The Echoing Green

The Untold Story of Bobby Thomson, Ralph Branca and the Shot Heard Round the World, by Joshua Prager. My youngest daughter gave this book to me for my last birthday since she thought, correctly, that I must have been around for this game on October 3, 1951. Not only was I around for it, I remember watching it in black and white on a TV set in Bobby Lawler’s living room with a collection of other guys my age. I also remember praying that the Giants would come back against the hated Dodgers to win this last game of the National League playoff.

While I was then and am to this day, a Braves fan—they being in Boston at the time—growing up only 90 miles from NYC, I had to adopt one of the clubs there when my Braves weren’t doing well—a common occurrence in the late ‘40’s and early 50’s. Since I was also an ABY fan (Anybody But the Yankees) this meant opting for one of the metropolitan National League team. That team was the Giants. And, as any Giant fan worth his salt knows, if you rooted for the Giants, you hated the Dodgers—unless, of course, they played the Yankees in the World Series, in which case you had to root for a NL team. So, it was that I found myself asking God to allow the Giants to, somehow, come back against those Dodgers. It is one of the few times that my faith has been immediately rewarded.

Therefore, I was excited to get a book that looks, in depth, at one of the events I remember so well from my past—right up there with my marriage, the birth of my kids, the death of my father, and JFK’s assassination. While I am enjoying the story—at this point I’m about half way through it—I am finding the author’s writing a bit hard to follow.

When one is reading for pleasure, it is nice to be ably to read along without having to stop and ponder what in hell that last sentence means. Try this one: “The gods of baseball had what to work with.” I’m still trying to figure out that sentence, which appeared on p15—is there a question mark and/or a “that” missing? Mostly, however, Prager often writes as if he’s doing dialogue for Yoda. Take this sentence: “”It was the maligned Thomson who won for Durocher his debut, a pinch-single with two out in the eight giving New York a 6- 5 win.” Then there is this: “Ott was out, thrown a sinecure beside farm director Carl Hubbell in the front office.” Now I’ve a pretty good vocabulary but I had to look up the meaning of “sinecure” and, when I did, still am not sure how it was “thrown” at Mel Ott.
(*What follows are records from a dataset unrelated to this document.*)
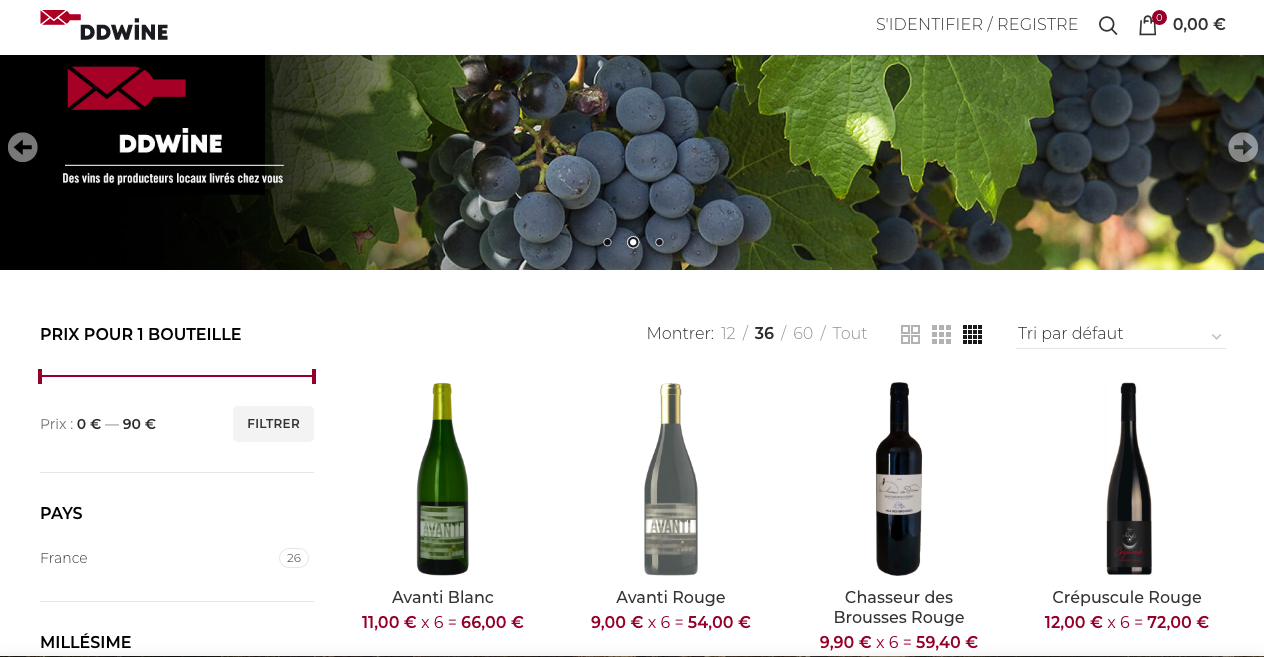Switch to three-column grid view
This screenshot has height=657, width=1264.
coord(941,334)
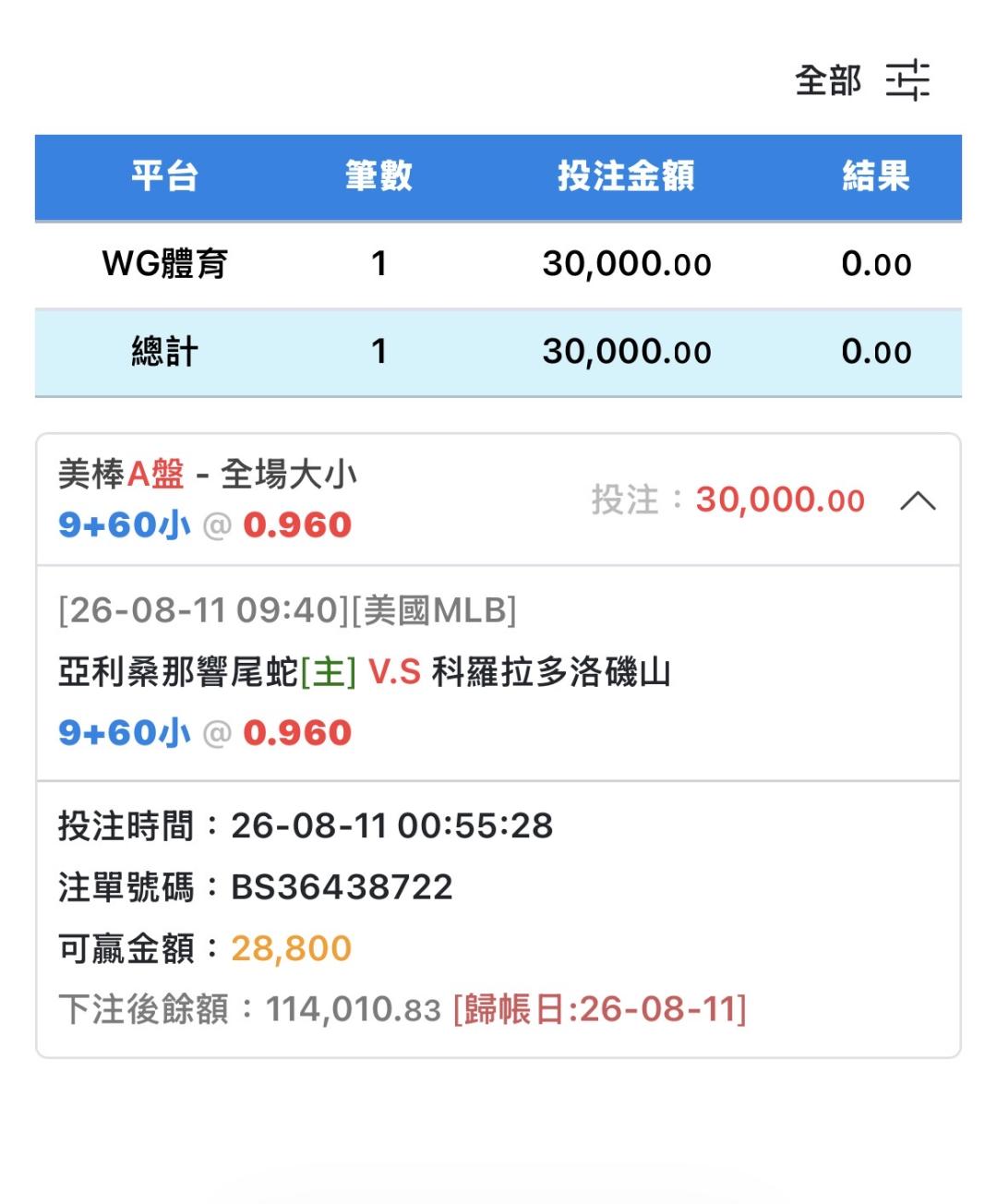
Task: Open the filter settings sliders icon
Action: [907, 80]
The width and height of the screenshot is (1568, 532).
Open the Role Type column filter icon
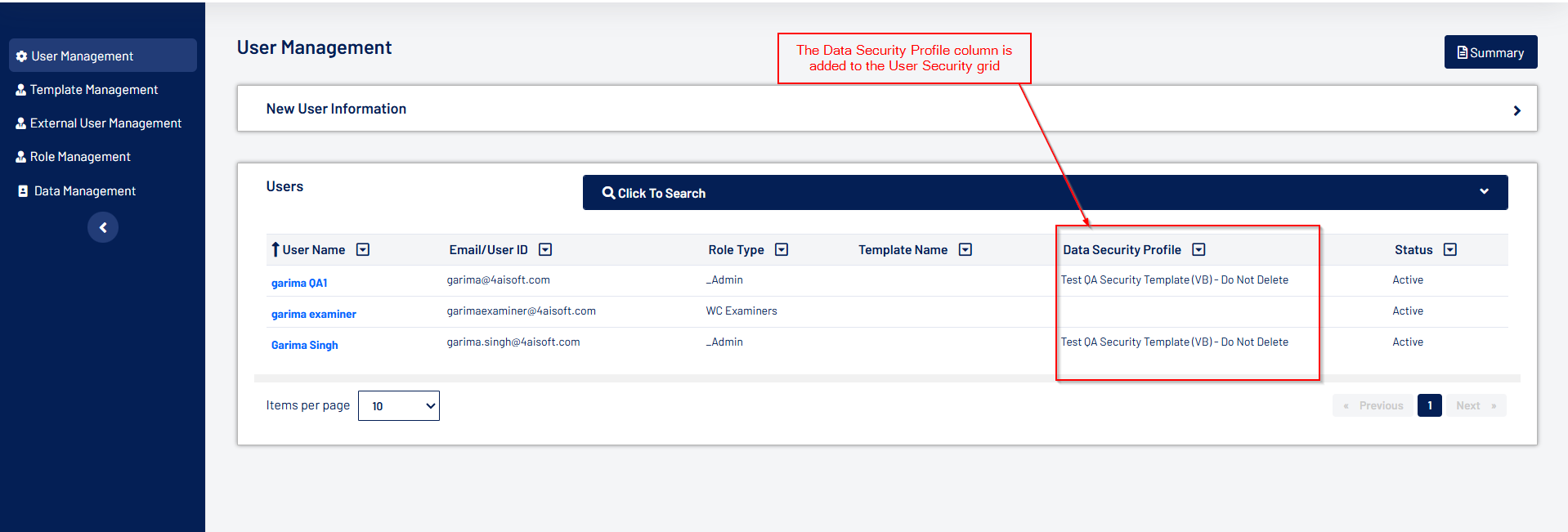[782, 249]
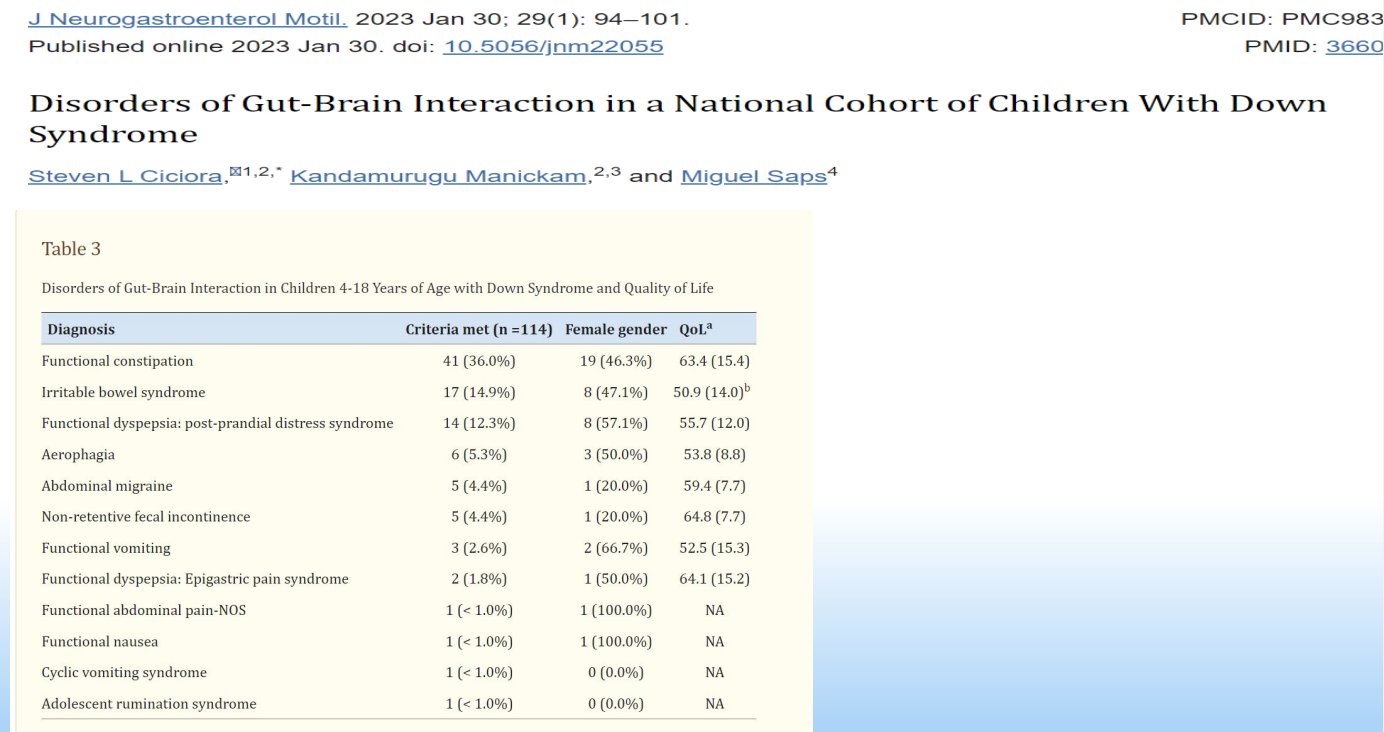
Task: Open the PMID number link
Action: click(x=1354, y=46)
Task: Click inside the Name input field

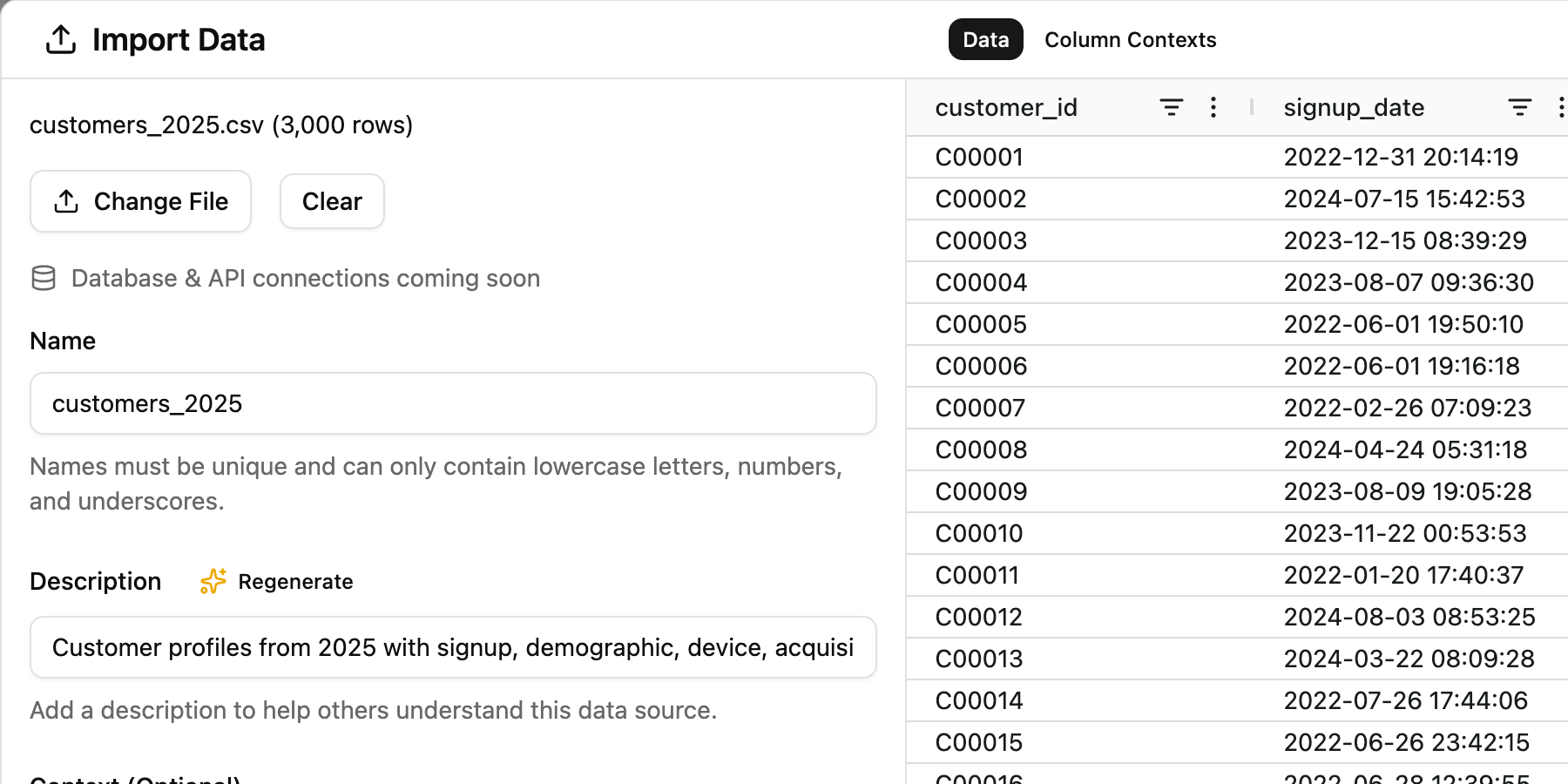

These are only a couple of examples, there are many others. My overall impression is that either English is a second language for Prager (actually not the case as his parents were from NYC, but then again…) or he needed, and didn’t get, a good editor. At any rate, this writing is a good example of what can be done when one has a word processing computer and, I guess, we’re going to have to get used to it.

Which is too bad, because the story is a good one and Prager has done a lot of research on not only the game itself but the principals and the times surrounding them. Take the information that the Giants had a coach in the clubhouse with a spyglass stealing the catcher’s signs and relaying them to the batter—Thomson may well have known what pitch Branca was sending his way. Not only is this written up, but Prager gives personal background information about those who proposed the spying, supplied the glass, and wired the bell. It is all good stuff and interesting, too bad it isn’t easier to read.

From an historical point, the book is interesting. Just don’t expect to sit down a breeze through it. Frankly, I’ve found mathematics texts that were easier reading.